-- Text excerpt start --

Therefore, during the development of technological processes, in addition to technical and economic considerations, environmental aspects should also be taken into account. In recent years, so-called environmental footprints have been used for environmental impact assessment and are a quantitative measure of the use of the environment in various aspects. Carbon footprint (CF) analysis [23] is a method for assessing the environmental impact of a technology (process) or product on global warming [24]. CF is a measure of total greenhouse gas (GHG) emissions, both direct and indirect, throughout the life cycle of a product or technology.

This publication presents a CF analysis of the process of mercury removal from flue gases by injection of organic sorbents, namely, (i) powdered activated carbon (PAC) and (ii) coke dust (CD), which is a by-product of the coking process and is a potential cheaper substitute for PAC. In both cases, the following life cycle of the sorbent is considered: (i) extraction of bituminous coal as a raw material for the production of sorbents, (ii) transport to the production plants, (iii) production of PAC, (iv) acquisition of CD during the coking process, (v) transport of finished sorbents to a power plant emitting Hg, and (vi) injection of the sorbent into the flue gas and its separation in ESP. The final CF was determined for the amount of sorbent needed to remove 1 kg of mercury from the flue gas under the conditions of a lignite-fired power plant. The analysis was based on actual data of the units operating in Poland.

2. Materials and Methods

The CF analysis of mercury removal from the flue gas by injecting organic sorbents was performed according to the guidelines from Publicly Available Specification (PAS) 2050 [25,26] and ISO 14067 [23].

2.1. Goal and Scope

The main objective of the analysis was to quantify the CF of carbon sorbents used for removing mercury from flue gases generated during the combustion of lignite in a power plant. Two organic sorbents were analysed: (i) commercial PAC produced in Poland and (ii) CD. The CF analysis included direct and indirect GHG emissions related to the demand for various forms of energy and the consumption of materials during coal mining; transport of coal from the mine to the production plants; preparation of raw material for technological processes; degasification and thermal activation process (for PAC) and acquisition of CD during the coking process; transport of sorbents to the power plant and their injection into flue gases.

2.2. Functional Unit

In this CF analysis, the functional unit is defined as the mass of sorbent (PAC or CD) necessary to remove 1 kg of mercury from the power plant’s flue gas. For the purpose of CF analysis, the masses of sorbents required for the process were calculated on the basis of laboratory tests and industrial injections of sorbents into the flue gas [3]. Using the balance data of the plants, supporting functional units were established, namely, (i) 1 Mg of coal mined and transported, (ii) 1 Mg of PAC produced (yield 2.8 Mg of coal/1 Mg PAC), and (iii) 1 Mg of CD separated (yield 1.3 Mg of coal/Mg of coke).

-- Text excerpt end --
-- Data lines start --

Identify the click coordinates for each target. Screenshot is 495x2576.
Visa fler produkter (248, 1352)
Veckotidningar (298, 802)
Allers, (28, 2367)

-- Data lines end --

- Aim of the exercise: Render this sentence from the text on mercury removal in Spanish: "The analysis was based on actual data of the units operating in Poland." The lines have no connection to the text on mercury removal.

- Written solution: El análisis se basó en datos reales de las unidades que operan en Polonia.